Among these was the split addressing system. The basic concept was not unusual at the time, processors such as the Signetics 2650 and EA9002 had similar features in which an address had to be expressed as multiple parts that produced a series of blocks or pages. But in these processors, memory was still treated in the same general fashion no matter what bank the address was in; instructions that could access an instruction or data in one page generally could do the same in any other. In contrast, the PPS-8 used entirely different addressing modes and registers for the two banks. Referring to a location in program memory used the PC and L registers as a single 14-bit value, whereas data was referred to using the separate X and Z registers, and sometimes Y. And while L was generally used to refer to locations in program memory, it was also used as a buffer for the X and Z into data. On top of all of this was the data pooling system which added further addressing modes.

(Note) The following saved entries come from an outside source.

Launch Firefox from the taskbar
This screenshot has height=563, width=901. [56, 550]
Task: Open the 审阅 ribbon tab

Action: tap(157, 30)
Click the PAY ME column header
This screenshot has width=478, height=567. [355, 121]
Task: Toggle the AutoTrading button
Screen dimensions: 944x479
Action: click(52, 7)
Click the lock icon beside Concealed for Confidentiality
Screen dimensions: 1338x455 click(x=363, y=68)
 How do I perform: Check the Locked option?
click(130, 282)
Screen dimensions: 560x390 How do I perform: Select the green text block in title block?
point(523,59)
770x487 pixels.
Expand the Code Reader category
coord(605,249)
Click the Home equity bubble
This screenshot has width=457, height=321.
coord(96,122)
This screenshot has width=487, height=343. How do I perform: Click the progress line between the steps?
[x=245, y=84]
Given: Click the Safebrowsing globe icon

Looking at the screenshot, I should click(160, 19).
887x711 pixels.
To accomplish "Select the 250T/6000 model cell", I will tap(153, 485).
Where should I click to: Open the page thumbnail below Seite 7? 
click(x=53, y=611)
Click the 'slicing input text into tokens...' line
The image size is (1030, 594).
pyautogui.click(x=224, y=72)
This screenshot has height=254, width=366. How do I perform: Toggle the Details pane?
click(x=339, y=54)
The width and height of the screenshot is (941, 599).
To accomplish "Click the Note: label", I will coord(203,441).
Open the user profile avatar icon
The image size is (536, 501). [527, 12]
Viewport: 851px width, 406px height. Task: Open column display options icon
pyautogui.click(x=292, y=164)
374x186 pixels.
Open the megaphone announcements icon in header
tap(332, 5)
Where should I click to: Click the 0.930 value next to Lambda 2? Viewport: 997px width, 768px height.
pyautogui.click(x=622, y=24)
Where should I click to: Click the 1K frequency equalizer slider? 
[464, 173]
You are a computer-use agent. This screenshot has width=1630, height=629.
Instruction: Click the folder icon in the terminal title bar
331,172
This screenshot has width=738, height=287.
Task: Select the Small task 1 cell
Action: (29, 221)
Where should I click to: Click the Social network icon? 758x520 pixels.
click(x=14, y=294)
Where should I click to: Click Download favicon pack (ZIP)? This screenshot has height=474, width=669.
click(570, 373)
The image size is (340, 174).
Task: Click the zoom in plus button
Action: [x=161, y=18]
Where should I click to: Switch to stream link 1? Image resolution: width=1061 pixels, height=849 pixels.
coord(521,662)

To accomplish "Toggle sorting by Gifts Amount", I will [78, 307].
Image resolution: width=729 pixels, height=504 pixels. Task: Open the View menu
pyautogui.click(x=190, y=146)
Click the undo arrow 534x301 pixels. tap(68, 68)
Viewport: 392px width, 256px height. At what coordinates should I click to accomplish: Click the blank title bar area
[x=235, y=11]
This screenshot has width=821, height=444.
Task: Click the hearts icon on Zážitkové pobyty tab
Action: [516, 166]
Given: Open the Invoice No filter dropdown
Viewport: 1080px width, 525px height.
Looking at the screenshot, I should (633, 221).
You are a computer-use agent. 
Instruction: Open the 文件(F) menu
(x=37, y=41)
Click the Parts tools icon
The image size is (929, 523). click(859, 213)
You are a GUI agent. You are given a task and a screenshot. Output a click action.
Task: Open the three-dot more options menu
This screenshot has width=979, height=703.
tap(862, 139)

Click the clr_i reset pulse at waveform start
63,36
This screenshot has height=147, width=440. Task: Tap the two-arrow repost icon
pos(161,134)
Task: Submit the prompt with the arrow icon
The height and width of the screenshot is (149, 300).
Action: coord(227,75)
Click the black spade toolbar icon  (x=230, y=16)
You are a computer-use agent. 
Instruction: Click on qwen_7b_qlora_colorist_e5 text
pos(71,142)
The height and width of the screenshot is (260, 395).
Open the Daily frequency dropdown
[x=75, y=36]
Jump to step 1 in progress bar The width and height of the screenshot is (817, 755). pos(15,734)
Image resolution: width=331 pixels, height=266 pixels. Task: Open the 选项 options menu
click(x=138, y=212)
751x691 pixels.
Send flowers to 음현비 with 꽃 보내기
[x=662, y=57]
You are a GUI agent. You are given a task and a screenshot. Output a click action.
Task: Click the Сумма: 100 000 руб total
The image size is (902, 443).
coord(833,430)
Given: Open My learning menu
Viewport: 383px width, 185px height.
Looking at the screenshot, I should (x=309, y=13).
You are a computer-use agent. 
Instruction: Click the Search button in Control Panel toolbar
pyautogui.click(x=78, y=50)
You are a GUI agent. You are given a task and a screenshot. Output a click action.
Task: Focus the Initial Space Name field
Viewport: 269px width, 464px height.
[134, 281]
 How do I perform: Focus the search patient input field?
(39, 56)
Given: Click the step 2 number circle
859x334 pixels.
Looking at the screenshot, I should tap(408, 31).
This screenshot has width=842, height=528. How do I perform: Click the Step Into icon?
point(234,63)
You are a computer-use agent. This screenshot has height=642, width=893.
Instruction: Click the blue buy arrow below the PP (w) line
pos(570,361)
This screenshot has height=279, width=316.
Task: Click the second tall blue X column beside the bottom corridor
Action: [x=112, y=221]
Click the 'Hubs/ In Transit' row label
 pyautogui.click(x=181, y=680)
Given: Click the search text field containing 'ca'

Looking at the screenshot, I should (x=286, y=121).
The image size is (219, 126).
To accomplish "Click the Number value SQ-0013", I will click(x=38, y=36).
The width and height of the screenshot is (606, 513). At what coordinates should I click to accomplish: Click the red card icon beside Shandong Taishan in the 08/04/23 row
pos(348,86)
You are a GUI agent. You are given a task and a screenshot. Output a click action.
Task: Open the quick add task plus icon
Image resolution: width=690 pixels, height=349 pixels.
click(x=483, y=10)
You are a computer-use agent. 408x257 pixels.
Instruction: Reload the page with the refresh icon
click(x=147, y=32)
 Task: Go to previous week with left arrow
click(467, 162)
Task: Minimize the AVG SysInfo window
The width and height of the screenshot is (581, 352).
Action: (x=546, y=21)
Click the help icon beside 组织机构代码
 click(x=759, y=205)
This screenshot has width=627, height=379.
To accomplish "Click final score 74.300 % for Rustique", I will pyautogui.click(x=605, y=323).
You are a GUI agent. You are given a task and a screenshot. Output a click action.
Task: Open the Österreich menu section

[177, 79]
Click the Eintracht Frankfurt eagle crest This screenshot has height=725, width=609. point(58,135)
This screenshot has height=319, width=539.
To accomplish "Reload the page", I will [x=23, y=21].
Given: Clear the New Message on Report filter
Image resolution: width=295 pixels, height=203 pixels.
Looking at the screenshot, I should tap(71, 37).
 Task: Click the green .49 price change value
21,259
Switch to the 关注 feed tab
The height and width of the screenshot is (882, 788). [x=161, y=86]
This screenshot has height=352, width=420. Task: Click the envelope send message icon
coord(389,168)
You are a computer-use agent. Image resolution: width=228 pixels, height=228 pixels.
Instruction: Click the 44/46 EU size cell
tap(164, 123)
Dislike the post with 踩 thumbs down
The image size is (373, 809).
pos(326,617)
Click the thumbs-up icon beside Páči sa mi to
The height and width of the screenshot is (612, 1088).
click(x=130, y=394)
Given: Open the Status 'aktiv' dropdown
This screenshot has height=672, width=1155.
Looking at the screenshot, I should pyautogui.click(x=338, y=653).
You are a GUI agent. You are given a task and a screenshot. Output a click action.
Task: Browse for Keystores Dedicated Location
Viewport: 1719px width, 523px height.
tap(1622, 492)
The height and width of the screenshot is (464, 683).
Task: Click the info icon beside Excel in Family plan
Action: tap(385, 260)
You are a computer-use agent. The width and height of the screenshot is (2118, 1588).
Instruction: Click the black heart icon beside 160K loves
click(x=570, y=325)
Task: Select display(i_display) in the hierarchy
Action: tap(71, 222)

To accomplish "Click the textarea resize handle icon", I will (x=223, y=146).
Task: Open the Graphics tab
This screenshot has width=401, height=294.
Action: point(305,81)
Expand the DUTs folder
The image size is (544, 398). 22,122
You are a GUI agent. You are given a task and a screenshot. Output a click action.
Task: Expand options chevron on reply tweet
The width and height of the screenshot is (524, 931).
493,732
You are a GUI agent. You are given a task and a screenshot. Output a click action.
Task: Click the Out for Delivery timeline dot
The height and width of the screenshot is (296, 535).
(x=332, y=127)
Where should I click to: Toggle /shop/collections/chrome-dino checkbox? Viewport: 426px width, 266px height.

Another complex feature of the PPS-8 was its bus system, which was designed for very high throughput. Using a combination of tight loops based on code in the data pools and the separate I/O bus formed by the DMAC, the system could process data at up to 250 k bytes per second, even running at a relatively slow system clock of 250 kHz. But this also required significant complexity to achieve. The Rockwell documentation shows a basic system layout containing the clock chip, CPU, DMAC, PDC, SDC, several device controllers, and a user-selected amount of RAM and ROM. In contrast, something like the two-chip Fairchild F8 included ROM and RAM, and three parallel ports that could also be used as serial lines or controllers like GPIO. This allowed it to build the same basic system as the PPS-8 using only two standard 40-pin DIPs.

Performance was good overall; Osborne lists a simple looping benchmark where the core of the loop requires only three bytes, allowing it to run much faster than the same program on other systems.